Exercise details:
Starting at the line that has "How do I perform: Mute" and going to the end of the data, rewrite those lines with "speaker icon" changed to "sound icon". Leave everything else as it is.

(Interface element data)
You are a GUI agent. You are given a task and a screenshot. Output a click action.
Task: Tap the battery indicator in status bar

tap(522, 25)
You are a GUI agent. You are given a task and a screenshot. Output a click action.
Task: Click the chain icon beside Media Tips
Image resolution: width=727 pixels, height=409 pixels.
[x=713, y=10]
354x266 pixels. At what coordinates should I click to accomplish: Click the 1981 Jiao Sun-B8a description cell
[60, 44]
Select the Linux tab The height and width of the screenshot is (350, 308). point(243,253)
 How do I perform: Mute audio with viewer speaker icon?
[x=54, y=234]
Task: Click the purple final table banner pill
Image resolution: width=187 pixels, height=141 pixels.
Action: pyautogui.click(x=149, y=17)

Exercise result:
 How do I perform: Mute audio with viewer sound icon?
[x=54, y=234]
Task: Click the purple final table banner pill
Image resolution: width=187 pixels, height=141 pixels.
Action: pyautogui.click(x=149, y=17)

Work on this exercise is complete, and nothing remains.